Monday, March 4, 2013

Two absolutely unforgettable scenes in the great Human Condition

Yes it's clunky and old-fashioned in its way, and what do you expect of a Japanese studio piece from 1959 - the melodramatic score, the acting that at times is almost out of a silent movie - filled with buy-eyed stares of amazement - and yes the story itself at times seems like a grant historical melodrama of star-crossed lovers and fights against tyranny and injustice - but Kobayashi's The Human Condition (1959) is not only perhaps the longest film ever made (actually, it breaks nicely into 6 90-minute or so parts, and today would be presented as a series, not as a single movie) is also one of the greatest, in my opinion and based so far only on parts 1 and 2: a grand narrative equal in scope to Doctor Zhivago or Gone with the Wind but more than either of those two movies a real study of moral values and clashes of culture in time of war. The historical elements may be unfamiliar to Western viewers, but the movie, in its simple plot outline, is very easy to enter and soon becomes thoroughly engaging: a young man, Kaji, becomes exempt from WWII (it's 1943) because he works in a vital industry producing ore. He has theories of how to treat the laborers, notably, treat them well and they will be more productive. He's sent out to a remote Manchurian mine, where the brutal local mine managers test him in every way.
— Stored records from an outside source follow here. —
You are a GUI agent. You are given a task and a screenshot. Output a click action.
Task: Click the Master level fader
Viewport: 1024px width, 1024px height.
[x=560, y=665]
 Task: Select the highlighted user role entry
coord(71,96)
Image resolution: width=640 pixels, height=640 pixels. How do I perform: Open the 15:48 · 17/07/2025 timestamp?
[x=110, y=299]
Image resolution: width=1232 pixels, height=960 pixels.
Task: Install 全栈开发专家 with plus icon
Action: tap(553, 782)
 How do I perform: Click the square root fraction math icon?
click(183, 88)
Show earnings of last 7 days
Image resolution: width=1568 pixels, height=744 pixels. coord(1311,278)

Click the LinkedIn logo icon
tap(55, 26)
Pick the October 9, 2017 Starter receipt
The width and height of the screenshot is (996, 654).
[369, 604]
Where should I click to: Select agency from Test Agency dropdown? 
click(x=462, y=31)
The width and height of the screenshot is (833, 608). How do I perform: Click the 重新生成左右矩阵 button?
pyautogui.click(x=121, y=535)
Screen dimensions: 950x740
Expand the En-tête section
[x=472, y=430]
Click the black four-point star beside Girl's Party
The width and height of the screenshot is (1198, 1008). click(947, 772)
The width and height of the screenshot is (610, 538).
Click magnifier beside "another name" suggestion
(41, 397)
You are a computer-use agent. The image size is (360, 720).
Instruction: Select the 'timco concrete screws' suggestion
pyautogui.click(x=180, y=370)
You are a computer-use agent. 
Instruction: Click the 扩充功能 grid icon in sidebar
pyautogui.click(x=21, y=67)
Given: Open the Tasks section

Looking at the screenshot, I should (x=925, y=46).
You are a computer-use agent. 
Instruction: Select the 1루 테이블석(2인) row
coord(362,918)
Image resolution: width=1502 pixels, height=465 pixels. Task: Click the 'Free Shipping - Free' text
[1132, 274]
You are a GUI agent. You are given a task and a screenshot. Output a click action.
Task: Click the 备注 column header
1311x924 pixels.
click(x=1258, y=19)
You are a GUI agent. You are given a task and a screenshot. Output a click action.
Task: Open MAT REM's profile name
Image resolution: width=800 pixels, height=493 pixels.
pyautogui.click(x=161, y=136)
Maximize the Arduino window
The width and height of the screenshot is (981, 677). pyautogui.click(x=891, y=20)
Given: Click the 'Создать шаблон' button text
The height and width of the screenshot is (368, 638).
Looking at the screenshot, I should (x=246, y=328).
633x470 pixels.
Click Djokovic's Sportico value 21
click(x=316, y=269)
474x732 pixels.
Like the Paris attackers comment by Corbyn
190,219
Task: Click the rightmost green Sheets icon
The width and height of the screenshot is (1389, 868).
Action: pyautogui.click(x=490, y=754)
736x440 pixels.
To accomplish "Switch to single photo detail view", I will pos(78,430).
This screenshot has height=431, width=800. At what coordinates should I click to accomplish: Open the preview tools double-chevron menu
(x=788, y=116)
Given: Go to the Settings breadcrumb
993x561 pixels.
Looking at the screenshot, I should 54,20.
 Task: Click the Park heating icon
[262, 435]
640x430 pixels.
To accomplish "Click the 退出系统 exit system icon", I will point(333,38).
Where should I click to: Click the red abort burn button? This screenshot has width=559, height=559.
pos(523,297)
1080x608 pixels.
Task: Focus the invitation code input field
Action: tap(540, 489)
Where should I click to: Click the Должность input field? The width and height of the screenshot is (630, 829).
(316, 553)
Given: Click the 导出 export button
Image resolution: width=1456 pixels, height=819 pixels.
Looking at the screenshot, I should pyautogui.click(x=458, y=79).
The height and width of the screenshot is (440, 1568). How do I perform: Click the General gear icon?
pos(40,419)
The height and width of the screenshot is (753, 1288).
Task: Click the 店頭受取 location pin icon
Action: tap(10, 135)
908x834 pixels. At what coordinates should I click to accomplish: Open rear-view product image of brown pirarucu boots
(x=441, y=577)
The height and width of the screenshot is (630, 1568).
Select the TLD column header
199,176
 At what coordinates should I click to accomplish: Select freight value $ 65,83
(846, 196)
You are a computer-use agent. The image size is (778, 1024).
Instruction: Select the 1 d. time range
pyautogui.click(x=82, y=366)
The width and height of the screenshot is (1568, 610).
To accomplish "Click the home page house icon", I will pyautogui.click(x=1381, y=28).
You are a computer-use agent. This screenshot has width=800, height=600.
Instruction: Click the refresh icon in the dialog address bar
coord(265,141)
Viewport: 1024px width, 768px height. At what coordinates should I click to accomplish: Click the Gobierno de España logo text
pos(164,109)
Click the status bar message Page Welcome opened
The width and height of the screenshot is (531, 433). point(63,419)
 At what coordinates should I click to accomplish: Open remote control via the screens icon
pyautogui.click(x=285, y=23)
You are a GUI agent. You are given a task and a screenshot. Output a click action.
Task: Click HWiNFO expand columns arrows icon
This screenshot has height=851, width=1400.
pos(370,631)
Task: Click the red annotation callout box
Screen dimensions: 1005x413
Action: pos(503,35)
Aside from the extraordinary visual interest of many of the scenes, such as the arrival at the mine in the midst of a dust storm or the long tracking shots of the mine community, sometimes seen from an ore hill and sometimes looking up at the lines of laborers climbing trails to the pit entrance, the first two parts of the movie have a few sequences that are simply unforgettable: the arrival of the prison laborers, left in boxcars at a railroad spur, and the execution scene, punishing so-called escapees. The story itself is very compelling as we watch KAJI struggle with his ideals and try to build a life for himself in a remote place and culture - no place to bring his young, perky, somewhat naive wife Michiko. Part 2 ends with the man suddenly and surprisingly drafted into the Japanese army - a reprisal for his too-liberal management of the mine workers, perhaps.